I try to be charitable when it comes to free (libre) software. Most of the tools that I use are made by people who are developing and maintaining them in their free time, with no financial compensation in return. What they do is a gift to the open source community, to the public commons, to the world.

But sometimes my rage overcomes my gratitude, and I can’t help but feel frustrated with a tool I’m using. Such is my life working with GNOME Software, the application and firmware installation tool.

I’ve tried, I mean really tried, to like GNOME Software. But every time I open it, it freezes, hiccups, or otherwise does something that gets in my way. I often don’t even intend to open it in the first place! I’ll inadvertently click a .flapakref file, or search for an app that I think is already installed but isn’t, and then it leaps to life on its own.

At which point it inevitably locks up and slows down my entire system until it asks if I want to force quit the application, the equivalent of taking it out behind the shed and putting it out of its misery.

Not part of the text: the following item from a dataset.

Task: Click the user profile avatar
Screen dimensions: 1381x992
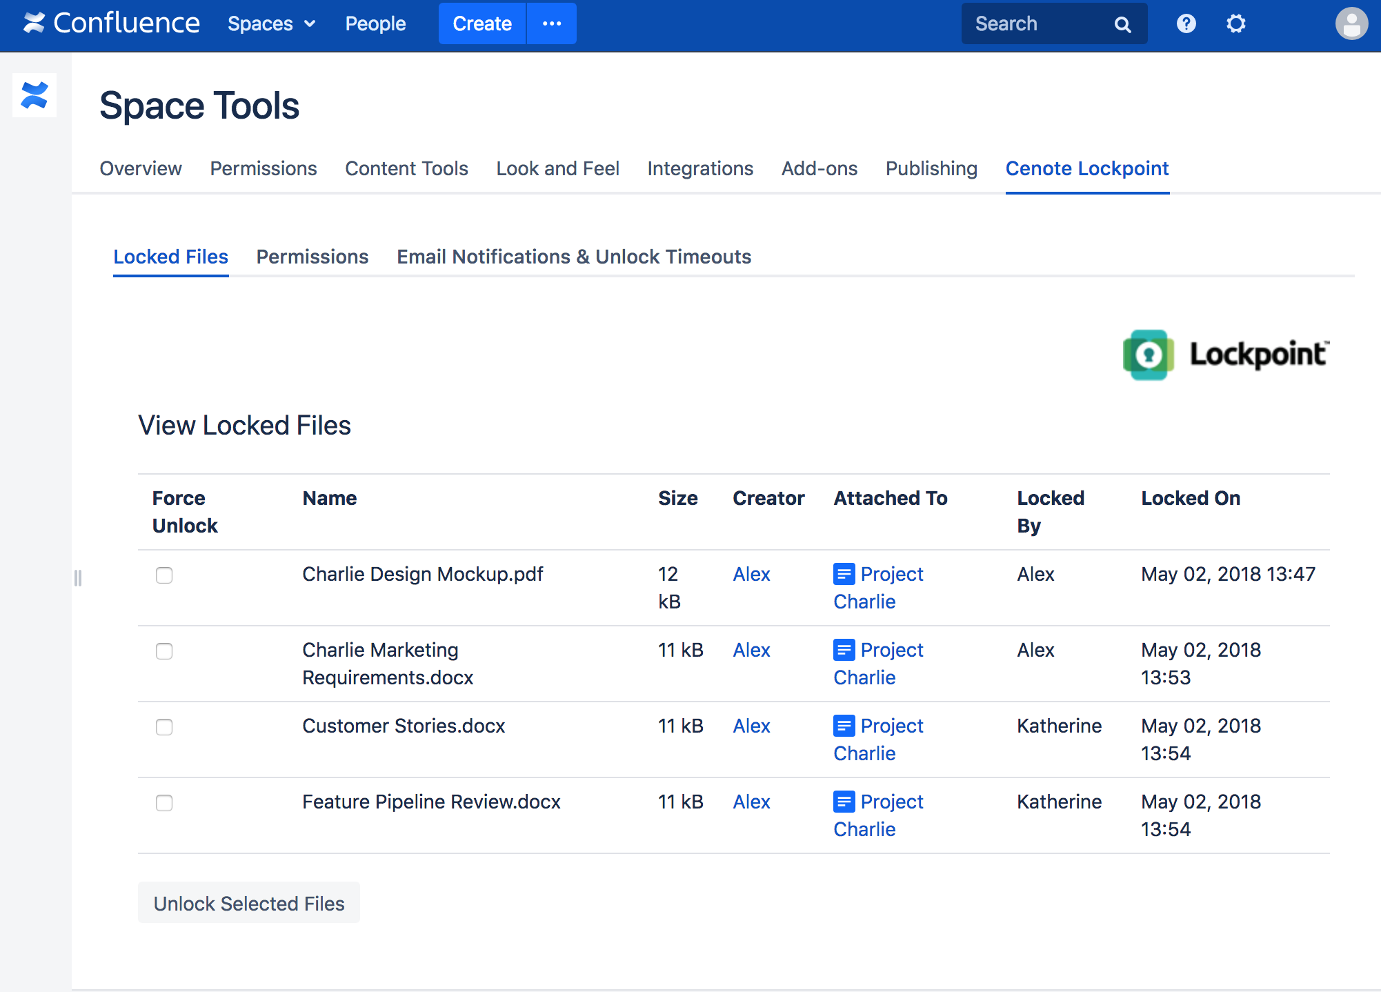Action: click(1351, 24)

A few weeks ago this happened one too many times, the straw that finally broke the camels back. My frustration grew beyond what I was willing to tolerate. I originally thought that removing it would result in accidentally uninstalling the entire GNOME desktop environment, but to my happy surprise GNOME Software is not a hard dependency, and removing it had no downsides.

I was also worried that removing it would mean I could no longer install firmware updates via fwupd, but I was quite pleased to find there is an official standalone application called “Firmware” that gives you even more access, and it’s made by the maintainer of fwupd itself.

With no real downside, and with the knowledge that there is essentially never a scenario where I want to install the RPM version of a package rather than the Flatpak (and for those rare events I can dnf install from a Terminal), I purged it completely.

In its place I turned to a software manager (app store?) that I had already grown incredibly fond of, Bazaar.

Bazaar is the exact opposite of GNOME Software, and is indeed one of the finest examples that I can point to in regards to the kinds of incredible software that can be made on the modern GTK/Adwaita stack.

The design is immaculate. The animations are fluid and delightful, but never get in your way. It’s fun, but also stable and dependable. Everything just works. Bazaar is astonishly pleasant to use. And while it is limited to just the apps available in Flathub, those are the only applications I’m currently interested in installing, so I see that as a benefit more than a limitation.

I hope that one day GNOME Software can improve, or else be replaced by something like Bazaar. I would love to see a future where Bazaar is the default way of installing apps in GNOME, and the system updates and firmware patches are available to install via the settings app, like many other modern OSes. I’ve seen some early plans pointing in that direction, so I’m hopeful.

Until then, I will make do using Bazaar and Firmware, and manually install OS updates through the Terminal. Using three tools instead of one is not quite a replacement, but it is infinitely less frustrating.